What you need to produce from the material below is an exact transcription of the lines from the one with "Image resolution: width=540" through the one with "You are a computer-use agent. This", both included, and no other line.
————
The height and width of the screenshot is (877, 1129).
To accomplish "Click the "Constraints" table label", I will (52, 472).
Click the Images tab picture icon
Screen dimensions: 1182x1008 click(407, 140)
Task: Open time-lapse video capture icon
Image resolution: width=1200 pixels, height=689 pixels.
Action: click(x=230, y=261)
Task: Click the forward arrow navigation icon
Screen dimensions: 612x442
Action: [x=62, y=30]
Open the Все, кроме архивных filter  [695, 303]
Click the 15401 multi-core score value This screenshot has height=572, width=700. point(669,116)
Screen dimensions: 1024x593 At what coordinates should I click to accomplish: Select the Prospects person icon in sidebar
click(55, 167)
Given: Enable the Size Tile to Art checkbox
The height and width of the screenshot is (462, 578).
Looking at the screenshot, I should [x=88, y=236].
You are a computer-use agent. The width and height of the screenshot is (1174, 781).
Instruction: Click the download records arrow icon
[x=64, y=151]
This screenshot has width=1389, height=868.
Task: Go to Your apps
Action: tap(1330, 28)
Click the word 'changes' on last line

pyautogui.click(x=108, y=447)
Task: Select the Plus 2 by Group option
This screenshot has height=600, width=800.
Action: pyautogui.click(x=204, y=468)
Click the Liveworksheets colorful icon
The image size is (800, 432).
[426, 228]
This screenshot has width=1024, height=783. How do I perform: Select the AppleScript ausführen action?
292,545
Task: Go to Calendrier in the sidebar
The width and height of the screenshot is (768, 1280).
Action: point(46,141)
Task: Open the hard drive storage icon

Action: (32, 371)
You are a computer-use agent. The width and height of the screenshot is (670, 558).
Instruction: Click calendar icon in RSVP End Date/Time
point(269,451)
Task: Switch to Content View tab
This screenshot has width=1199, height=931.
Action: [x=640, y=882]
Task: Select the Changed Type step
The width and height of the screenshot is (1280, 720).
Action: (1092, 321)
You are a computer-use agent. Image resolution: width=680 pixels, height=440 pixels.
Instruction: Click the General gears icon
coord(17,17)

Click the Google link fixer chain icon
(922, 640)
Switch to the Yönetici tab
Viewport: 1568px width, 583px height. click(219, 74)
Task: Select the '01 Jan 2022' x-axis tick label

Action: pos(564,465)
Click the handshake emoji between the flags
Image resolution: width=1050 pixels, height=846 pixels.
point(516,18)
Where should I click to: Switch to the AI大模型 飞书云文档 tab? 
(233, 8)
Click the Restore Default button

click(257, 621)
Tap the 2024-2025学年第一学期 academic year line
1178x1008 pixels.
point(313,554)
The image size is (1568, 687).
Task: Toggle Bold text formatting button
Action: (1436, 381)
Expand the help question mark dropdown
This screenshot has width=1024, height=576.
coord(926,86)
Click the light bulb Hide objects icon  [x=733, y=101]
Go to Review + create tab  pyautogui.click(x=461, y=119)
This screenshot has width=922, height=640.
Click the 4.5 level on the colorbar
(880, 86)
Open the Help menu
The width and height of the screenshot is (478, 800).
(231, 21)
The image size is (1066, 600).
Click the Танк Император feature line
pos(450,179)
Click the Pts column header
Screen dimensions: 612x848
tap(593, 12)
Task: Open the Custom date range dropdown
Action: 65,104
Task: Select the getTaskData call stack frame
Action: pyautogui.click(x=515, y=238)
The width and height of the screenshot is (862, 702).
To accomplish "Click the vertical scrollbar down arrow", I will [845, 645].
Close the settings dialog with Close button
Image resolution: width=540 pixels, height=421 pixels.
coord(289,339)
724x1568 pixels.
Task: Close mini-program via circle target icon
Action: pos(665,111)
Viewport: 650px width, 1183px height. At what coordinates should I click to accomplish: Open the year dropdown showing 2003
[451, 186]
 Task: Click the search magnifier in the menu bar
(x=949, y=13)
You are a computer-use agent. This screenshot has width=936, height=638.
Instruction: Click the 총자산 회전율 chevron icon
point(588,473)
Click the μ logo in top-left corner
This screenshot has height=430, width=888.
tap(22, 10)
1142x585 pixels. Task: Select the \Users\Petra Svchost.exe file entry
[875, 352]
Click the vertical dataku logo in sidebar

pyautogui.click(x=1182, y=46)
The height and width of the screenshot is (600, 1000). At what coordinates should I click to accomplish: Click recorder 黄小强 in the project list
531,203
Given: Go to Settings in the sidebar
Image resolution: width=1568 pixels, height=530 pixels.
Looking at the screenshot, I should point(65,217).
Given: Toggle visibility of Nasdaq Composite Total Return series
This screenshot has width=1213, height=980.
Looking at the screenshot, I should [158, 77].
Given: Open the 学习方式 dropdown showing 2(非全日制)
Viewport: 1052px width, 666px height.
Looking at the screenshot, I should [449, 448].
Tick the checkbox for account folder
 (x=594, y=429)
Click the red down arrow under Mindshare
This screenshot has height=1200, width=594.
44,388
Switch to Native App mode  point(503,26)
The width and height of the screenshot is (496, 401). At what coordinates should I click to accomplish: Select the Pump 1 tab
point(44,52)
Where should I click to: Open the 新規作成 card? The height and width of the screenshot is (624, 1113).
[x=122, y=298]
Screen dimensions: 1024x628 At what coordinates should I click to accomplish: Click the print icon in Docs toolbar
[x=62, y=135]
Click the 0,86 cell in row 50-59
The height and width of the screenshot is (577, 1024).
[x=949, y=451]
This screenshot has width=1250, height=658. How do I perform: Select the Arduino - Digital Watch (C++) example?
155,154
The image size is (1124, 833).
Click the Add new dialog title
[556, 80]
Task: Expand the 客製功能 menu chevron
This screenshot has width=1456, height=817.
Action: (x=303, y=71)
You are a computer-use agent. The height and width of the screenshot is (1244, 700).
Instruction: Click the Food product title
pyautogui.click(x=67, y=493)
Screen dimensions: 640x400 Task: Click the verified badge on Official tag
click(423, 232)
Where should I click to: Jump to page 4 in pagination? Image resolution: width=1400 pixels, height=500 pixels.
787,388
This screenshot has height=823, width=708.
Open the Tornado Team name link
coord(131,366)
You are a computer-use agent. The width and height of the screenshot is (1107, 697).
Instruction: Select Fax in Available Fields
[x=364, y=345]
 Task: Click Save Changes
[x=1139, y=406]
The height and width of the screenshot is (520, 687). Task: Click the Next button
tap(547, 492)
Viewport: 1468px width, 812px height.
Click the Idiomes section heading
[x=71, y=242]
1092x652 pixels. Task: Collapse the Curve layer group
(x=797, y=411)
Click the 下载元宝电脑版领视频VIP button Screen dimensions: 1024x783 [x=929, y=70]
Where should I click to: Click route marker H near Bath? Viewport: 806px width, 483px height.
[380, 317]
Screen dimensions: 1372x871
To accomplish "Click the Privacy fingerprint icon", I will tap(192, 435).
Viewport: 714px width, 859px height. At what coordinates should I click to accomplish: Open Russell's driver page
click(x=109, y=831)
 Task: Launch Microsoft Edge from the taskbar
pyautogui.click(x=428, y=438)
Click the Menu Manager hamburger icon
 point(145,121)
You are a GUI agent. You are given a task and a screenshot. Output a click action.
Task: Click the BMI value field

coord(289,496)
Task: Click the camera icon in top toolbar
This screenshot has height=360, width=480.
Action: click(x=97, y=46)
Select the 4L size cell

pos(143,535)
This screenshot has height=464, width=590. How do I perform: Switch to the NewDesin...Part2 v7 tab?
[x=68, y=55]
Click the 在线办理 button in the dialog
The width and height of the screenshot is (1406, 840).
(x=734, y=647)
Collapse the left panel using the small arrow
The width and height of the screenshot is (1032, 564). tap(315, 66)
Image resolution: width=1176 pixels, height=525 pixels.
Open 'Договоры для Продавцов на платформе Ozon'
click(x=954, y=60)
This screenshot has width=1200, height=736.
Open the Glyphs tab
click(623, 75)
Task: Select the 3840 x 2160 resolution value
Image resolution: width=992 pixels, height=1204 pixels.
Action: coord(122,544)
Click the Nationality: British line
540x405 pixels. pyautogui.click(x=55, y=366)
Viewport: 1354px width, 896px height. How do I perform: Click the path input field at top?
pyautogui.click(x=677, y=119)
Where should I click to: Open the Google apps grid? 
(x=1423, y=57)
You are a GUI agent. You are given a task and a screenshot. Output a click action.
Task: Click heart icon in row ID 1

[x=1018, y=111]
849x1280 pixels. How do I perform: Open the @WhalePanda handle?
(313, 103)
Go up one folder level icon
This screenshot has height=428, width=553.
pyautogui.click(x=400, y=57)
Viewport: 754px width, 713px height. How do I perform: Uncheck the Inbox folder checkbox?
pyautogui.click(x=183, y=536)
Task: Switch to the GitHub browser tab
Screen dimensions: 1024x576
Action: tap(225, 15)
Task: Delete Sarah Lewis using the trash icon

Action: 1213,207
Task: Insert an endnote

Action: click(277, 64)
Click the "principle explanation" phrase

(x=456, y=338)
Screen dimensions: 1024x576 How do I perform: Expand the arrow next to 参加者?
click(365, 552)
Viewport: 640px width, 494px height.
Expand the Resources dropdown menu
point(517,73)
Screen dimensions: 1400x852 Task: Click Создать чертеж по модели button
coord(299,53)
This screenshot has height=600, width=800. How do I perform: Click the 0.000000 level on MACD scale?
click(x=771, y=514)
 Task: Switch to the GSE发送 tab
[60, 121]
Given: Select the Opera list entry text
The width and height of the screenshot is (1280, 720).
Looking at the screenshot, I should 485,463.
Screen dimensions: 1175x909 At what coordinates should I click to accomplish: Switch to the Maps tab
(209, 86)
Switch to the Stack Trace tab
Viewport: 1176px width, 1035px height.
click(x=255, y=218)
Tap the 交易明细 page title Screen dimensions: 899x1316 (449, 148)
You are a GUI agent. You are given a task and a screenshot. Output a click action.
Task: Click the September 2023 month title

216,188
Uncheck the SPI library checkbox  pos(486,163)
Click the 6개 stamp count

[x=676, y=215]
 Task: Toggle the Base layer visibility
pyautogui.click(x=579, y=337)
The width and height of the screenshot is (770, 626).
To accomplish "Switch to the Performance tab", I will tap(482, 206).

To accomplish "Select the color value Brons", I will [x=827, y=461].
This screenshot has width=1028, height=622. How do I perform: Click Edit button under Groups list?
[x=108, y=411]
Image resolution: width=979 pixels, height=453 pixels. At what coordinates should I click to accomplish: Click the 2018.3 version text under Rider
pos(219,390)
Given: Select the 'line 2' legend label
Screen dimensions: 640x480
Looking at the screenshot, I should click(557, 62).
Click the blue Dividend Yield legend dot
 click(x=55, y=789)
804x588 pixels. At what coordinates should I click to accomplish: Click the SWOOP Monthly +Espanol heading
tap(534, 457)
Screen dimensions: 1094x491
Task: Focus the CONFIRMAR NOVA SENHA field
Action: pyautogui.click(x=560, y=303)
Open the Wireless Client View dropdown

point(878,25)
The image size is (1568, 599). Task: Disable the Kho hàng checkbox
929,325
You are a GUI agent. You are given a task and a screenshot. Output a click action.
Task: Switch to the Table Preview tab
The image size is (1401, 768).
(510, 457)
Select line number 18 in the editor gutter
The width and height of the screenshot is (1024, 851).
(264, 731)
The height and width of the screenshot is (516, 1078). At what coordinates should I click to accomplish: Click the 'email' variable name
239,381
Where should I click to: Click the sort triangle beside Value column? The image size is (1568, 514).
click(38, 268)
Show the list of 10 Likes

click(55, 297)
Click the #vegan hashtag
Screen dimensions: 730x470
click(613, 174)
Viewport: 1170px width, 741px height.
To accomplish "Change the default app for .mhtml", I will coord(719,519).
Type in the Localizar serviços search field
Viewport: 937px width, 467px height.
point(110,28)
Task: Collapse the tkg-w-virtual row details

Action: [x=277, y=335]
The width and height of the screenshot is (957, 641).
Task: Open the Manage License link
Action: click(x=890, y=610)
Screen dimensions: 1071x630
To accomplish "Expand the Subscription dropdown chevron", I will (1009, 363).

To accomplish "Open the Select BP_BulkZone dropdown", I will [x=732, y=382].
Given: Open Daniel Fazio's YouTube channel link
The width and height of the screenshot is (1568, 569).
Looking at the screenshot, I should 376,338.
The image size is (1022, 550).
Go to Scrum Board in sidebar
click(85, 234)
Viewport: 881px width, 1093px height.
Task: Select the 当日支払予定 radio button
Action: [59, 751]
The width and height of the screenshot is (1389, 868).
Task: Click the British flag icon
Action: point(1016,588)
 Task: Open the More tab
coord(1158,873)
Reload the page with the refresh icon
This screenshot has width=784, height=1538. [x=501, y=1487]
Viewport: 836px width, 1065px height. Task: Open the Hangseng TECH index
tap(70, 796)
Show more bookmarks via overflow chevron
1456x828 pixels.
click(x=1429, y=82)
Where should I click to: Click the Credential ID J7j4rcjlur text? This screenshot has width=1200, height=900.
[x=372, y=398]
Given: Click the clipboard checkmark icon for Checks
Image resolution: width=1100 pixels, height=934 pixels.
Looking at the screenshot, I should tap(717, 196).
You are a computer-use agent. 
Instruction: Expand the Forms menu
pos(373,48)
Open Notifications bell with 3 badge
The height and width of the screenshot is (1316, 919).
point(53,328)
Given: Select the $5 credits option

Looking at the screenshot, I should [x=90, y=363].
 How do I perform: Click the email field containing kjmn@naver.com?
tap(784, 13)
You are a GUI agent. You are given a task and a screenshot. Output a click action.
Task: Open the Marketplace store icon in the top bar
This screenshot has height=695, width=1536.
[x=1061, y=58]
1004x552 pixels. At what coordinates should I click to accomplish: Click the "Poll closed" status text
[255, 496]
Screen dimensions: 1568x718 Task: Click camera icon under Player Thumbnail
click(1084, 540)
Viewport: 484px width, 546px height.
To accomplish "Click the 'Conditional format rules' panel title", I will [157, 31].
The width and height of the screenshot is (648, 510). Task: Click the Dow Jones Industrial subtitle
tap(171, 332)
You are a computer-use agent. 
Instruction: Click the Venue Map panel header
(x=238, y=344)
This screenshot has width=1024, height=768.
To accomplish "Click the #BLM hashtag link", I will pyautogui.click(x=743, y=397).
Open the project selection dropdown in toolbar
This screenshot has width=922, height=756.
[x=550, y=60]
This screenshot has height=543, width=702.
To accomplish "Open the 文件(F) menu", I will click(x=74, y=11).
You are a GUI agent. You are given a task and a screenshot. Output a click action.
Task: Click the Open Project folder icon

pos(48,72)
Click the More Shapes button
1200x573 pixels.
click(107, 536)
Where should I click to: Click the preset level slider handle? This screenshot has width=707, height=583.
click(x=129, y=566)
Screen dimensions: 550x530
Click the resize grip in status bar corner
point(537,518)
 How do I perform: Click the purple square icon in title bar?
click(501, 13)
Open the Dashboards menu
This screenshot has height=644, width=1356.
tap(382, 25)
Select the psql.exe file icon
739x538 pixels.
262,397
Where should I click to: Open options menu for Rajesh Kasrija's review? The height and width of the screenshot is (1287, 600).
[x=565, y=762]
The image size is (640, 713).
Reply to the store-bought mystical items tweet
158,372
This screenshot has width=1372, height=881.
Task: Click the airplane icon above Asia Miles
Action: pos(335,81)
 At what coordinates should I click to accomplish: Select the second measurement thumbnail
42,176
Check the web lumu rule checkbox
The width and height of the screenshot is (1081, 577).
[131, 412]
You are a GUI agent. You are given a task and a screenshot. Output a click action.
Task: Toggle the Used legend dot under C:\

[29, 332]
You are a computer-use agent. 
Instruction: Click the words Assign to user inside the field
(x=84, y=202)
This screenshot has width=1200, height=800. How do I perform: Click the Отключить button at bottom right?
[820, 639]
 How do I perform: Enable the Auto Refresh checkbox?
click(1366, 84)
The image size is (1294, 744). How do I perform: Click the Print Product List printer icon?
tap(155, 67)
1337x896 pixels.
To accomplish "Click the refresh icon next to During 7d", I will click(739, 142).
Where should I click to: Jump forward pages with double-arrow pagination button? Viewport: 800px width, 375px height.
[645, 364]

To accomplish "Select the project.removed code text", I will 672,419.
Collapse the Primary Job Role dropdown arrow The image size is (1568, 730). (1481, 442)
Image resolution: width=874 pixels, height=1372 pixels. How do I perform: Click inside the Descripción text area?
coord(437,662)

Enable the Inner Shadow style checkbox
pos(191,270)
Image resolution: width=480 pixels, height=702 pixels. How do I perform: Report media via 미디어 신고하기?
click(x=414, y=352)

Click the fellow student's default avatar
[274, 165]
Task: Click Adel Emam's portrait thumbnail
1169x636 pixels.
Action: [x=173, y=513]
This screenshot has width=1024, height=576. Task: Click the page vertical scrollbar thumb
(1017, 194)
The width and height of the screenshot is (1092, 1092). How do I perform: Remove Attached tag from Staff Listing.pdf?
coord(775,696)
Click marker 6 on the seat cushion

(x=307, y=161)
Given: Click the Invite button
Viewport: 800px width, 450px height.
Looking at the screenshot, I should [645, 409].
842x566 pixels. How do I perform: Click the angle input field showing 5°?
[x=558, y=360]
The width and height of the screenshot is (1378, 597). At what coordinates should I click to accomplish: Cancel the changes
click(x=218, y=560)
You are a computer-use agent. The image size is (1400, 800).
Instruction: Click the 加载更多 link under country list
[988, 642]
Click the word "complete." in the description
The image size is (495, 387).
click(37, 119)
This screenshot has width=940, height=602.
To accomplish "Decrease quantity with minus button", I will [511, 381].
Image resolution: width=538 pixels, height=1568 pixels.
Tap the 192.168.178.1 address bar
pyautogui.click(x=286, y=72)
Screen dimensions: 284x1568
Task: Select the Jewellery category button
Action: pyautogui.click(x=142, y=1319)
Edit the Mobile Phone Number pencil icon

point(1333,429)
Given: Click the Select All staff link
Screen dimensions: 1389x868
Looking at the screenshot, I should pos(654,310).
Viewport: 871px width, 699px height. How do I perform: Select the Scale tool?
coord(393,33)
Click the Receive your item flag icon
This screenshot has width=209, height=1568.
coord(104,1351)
————
→ Expected answer:
Image resolution: width=540 pixels, height=421 pixels.
coord(289,339)
724x1568 pixels.
Task: Close mini-program via circle target icon
Action: pos(665,111)
Viewport: 650px width, 1183px height. At what coordinates should I click to accomplish: Open the year dropdown showing 2003
[451, 186]
 Task: Click the search magnifier in the menu bar
(x=949, y=13)
You are a computer-use agent. This screenshot has width=936, height=638.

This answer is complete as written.